Retail cybercrime across the holiday season dropped, despite record business for companies across Black Friday and Cyber Monday, according to research from IBM, reported by Tech Week Europe.
Despite what The Register describes as "record-breaking surge" in online shopping from late November through to early December, cyber breaches fell. For the period of November 24 to December 5, the number of daily cyberattacks was 3,043. This sounds a lot, but for the same period in 2013, there were an average of 4,200 attacks - a drop of 27.5%.
For the actual Black Friday and Cyber Monday days, the drop was greater still, with Network World reporting a drop of more than 50% year on year. Last year's Black Friday and Cyber Monday had 10 breaches resulting in 72,000 records being compromised, compared to the previous year's 20 breaches resulting in nearly four million records accessed.
However, this positive news about the busiest online shopping days of the year masked a more worrying trend. In 2014, according to IBM's research, retail overtook manufacturing as the number one target for hackers. Once breaches of over 10 million records (Home Depot and Target) were removed from the data, IBM discovered that the number of retail records compromised in 2014 increased by more than 43% on 2013. So although the number of attacks were significantly down (by around 50% since 2012), their effectiveness seems greater.

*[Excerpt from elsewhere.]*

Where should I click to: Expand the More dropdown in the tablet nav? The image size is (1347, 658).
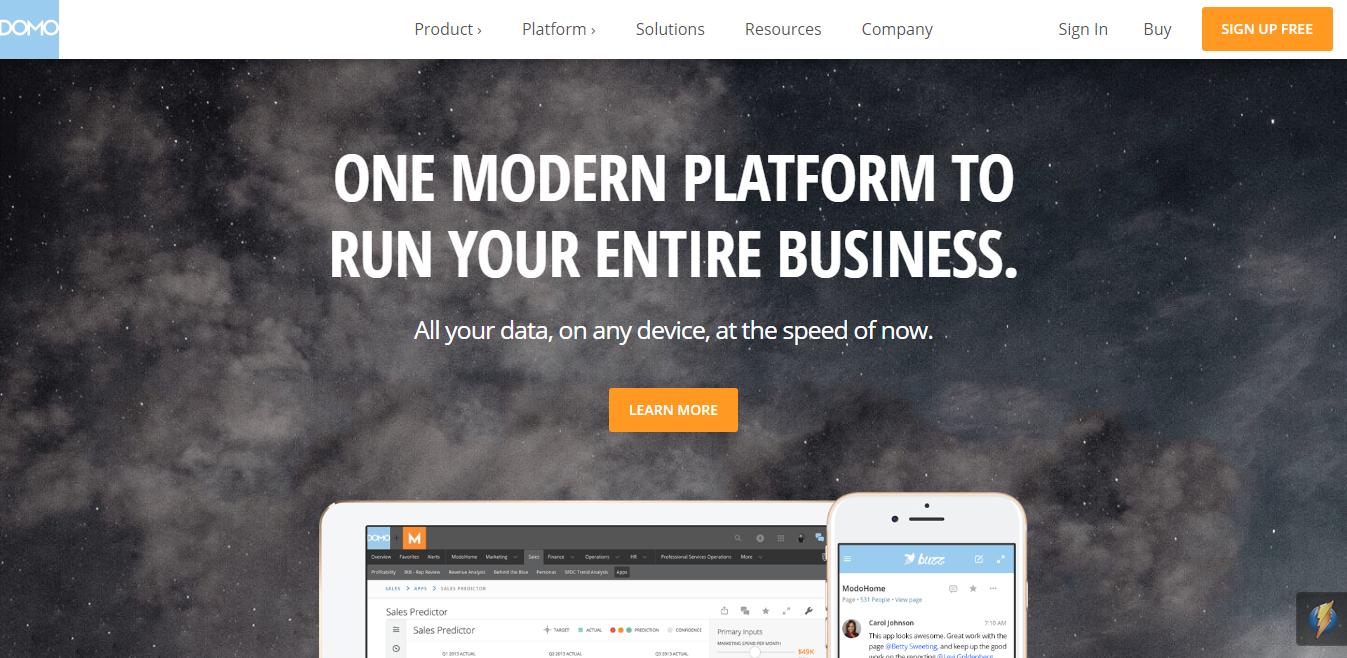(751, 556)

While the high profiles leaks of last year were related to Point of Sale malware (including the aforementioned Home Depot and Target leaks), the report also highlights that the vast majority of retail hacks used Command Injection or SQL Injection methods for their attacks. Network World states that "the complexity of SQL deployments and the lack of data validation performed by security administrators made retail databases a primary target."